Opinion: GR8! It's a Text Message From Darwin
The poll by the Pew Research Center and the University of Michigan shows that the number of teenagers who said in September that they text-message daily soared to 54 percent from 38 percent in just a year and a half. Indeed, there seems to be a whole new language developing from instant-messaging constructions such as "brb" and "lol," and sound-based terms such as "l8r."
Which leads me to ask the question: Is Charles Darwin's "survival of the fittest" now being fought over language in the high-tech world of cell phones and text messages?
Is ease of use all that it takes to guarantee a language's survival?
For those who deplore the teenage language of texting, it should be noted that Darwin himself had clear opinions about the role of language in understanding our place in nature. As he wrote:
"A struggle for life is constantly going on among the words and grammatical forms in each language. The better, the shorter, the easier forms are constantly gaining the upper hand. ... The survival and preservation of certain favored words in the struggle for existence is natural selection."
Darwin's words suggest that language, like biological evolution, should be viewed as an adaptive system in its own right.

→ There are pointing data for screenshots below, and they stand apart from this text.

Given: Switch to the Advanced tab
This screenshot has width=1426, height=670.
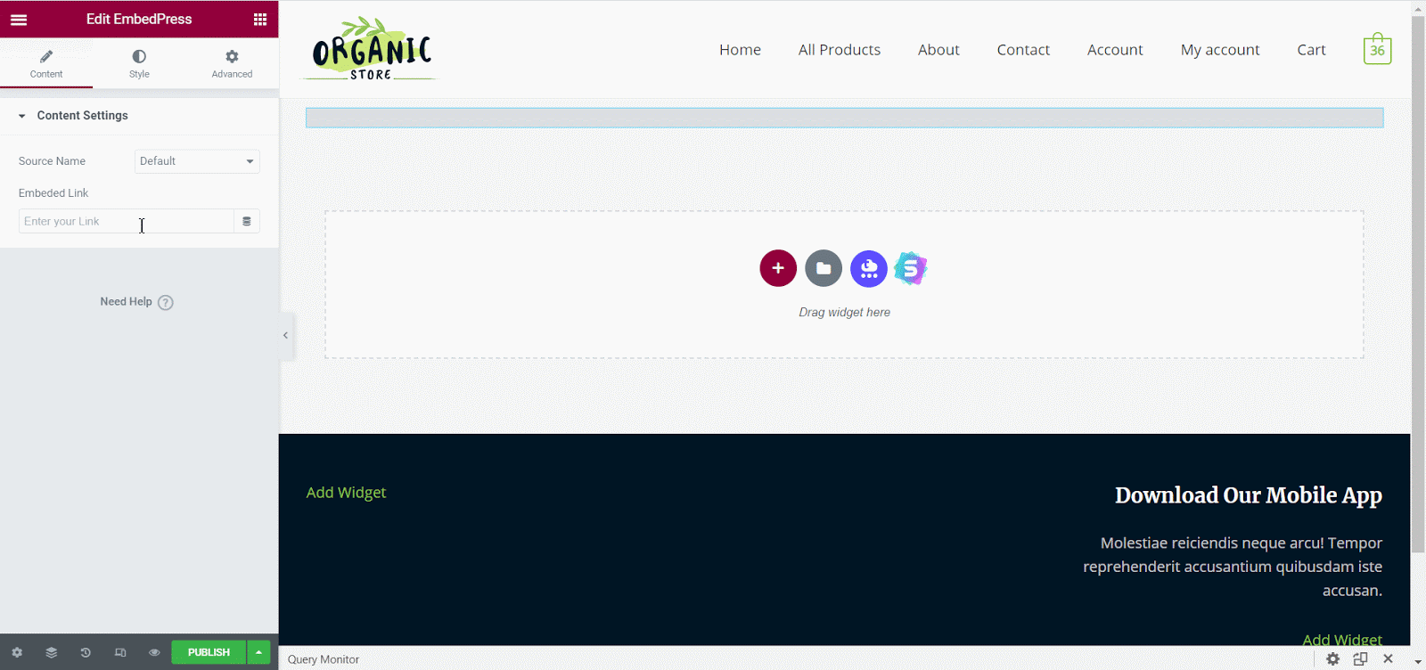Looking at the screenshot, I should [x=232, y=63].
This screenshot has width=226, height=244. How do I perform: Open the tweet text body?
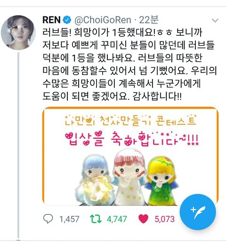tap(129, 64)
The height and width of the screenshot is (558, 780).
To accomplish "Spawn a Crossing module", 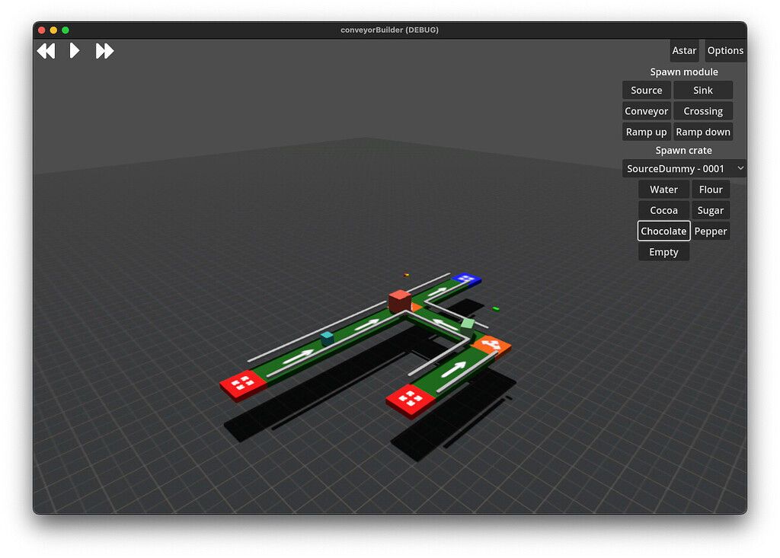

As with texting, it's apparent that the linguistic structures surviving the winnowing of evolution are the ones that are easiest to learn and process.
Which helps answer one question that has puzzled scholars for centuries: Why is it that young children are able to acquire language so easily and without direct instruction, while adults struggle to learn another language, despite every advantage of intellectual maturity and instructional tools?
It has long been thought that to accomplish this feat, children must have some sort of innate blueprint that details the grammatical properties common to all languages.
Trouble is, there's no feasible explanation for how such an innate blueprint for language could have evolved.
The more likely explanation is that children find language easy to learn because language has adapted to us, and to children in particular, not because we are adapted for language.
So patterns in language reflect biases in the way we learn and process information, and each new generation of learners therefore has the right biases for learning language.
If language has been selected to be learnable through cultural evolution across generations of learners, what does that mean for texting, the latest offshoot on the language tree?
The Pew survey illustrates how quickly technology is changing the cultural evolution of language. In the early days of texting, the limitations of typing words on a cell phone's nine buttons resulted in the shortening of words.
However, now that many phones come with standard QWERTY keyboards, the length of the text messages is increasing and fewer words are abbreviated.
So next time you shudder at a message containing IMHO and OMG, just remember that you are observing evolution in action.
Morten Christiansen is associate professor of psychology at Cornell University.